It’s fairly certain there will be another general election within the next few months, and increasingly likely that it will result in another hung Parliament. Constitutionally, the Queen is required, by convention, to call upon the leaders of the parties, in turn and in order of their representation in the House of Commons, to attempt to form her Government. This has proved difficult enough recently, and won’t be any easier next time. In fact it could prove impossible.
So what happens then? There are no historic precedents that I’m aware of. Another election? Same result. Another one? You get the point – we’d end up with an election at which nobody could be bothered to turn up. And we’d still be without a Government. Some might say that’s no bad thing; indeed when I lived in Italy in the sixties it seemed to be the norm, and Belgium went without one for at least a couple of years a while ago. But it wouldn’t do for us, would it, eh?
Fortunately Z and I have come up with a simple solution. Her Majesty will form her own Government. She will continue to be Head of State, and of course Parliament will continue to be the Legislature*, but she will appoint her own Executive.
But where to find the appointees? We humbly suggest she looks to her own family. We’ve drawn up a list of proposals for a few key Cabinet posts, and would welcome feedback before we forward the final recommendation to the Palace.
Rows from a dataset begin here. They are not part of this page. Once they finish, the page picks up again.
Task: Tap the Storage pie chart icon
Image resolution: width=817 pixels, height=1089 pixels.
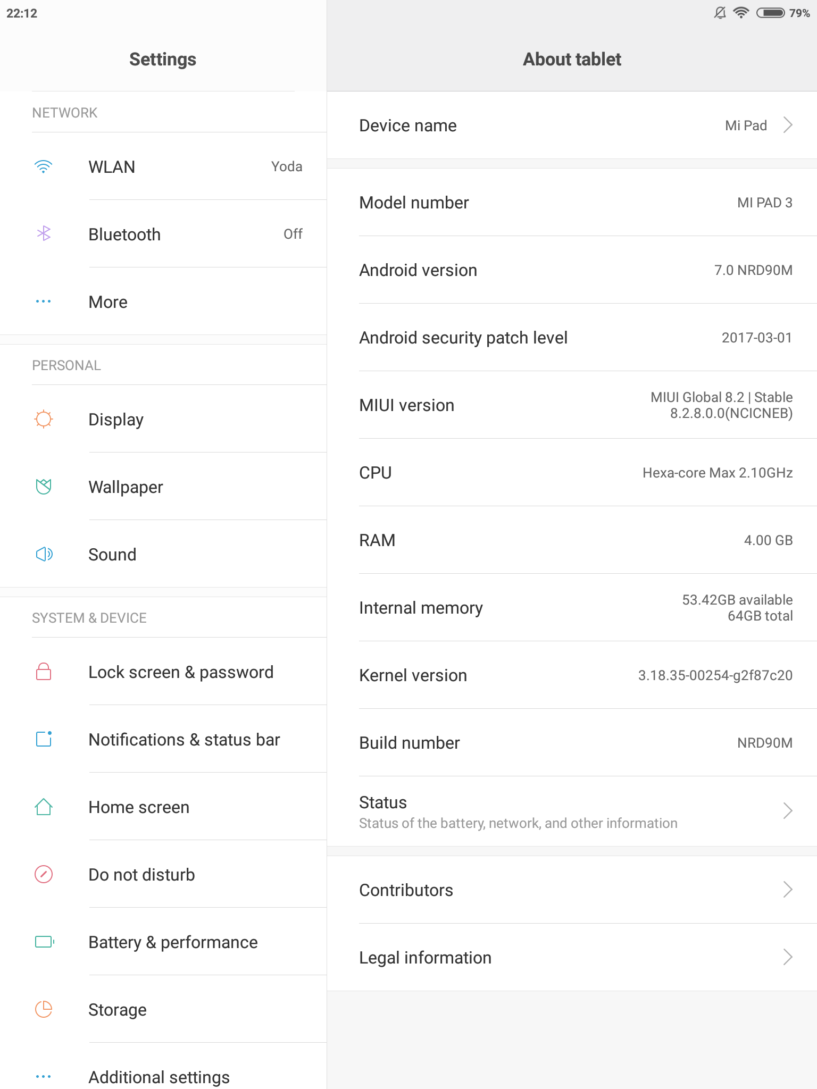Action: click(44, 1009)
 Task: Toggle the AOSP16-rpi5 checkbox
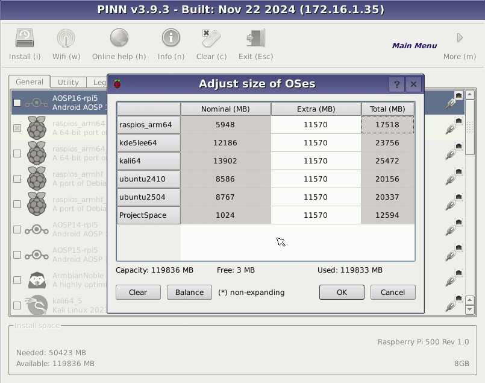pyautogui.click(x=17, y=103)
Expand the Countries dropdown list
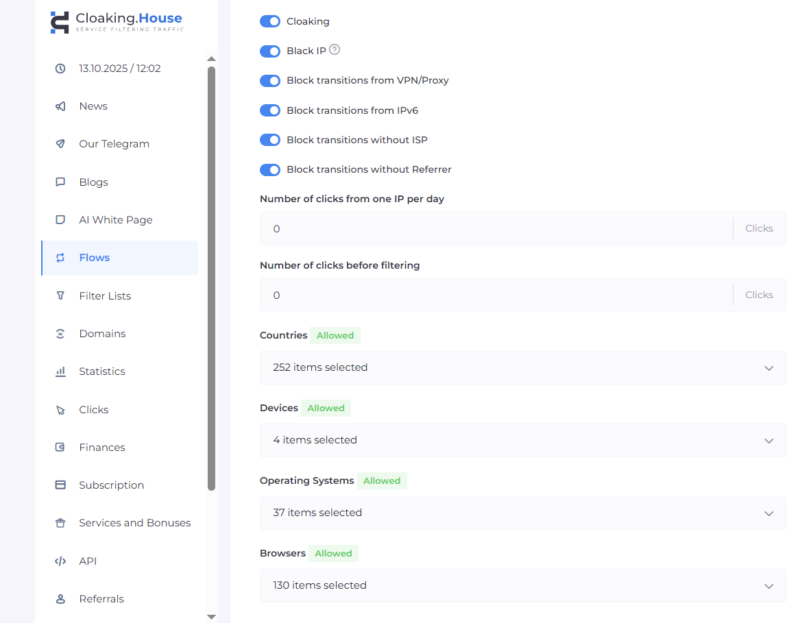This screenshot has height=623, width=811. pos(522,368)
Prime Minister: Charles.**
Chancellor of the Exchequer: Anne.
Home Office: Camilla.
Foreign Office: William.
Unfilled posts include Health, Justice, Energy, Environment, Local Government, and Work & Pensions. There are plenty of spare minor royals out there though.
*The Whip system will be abolished and MPs instructed to vote purely as representatives of their constituents’ interests and according to their own consciences, if any.
** We considered abolishing this position, but that would risk taking us too close to the American system, and besides, it’ll keep him out of mischief.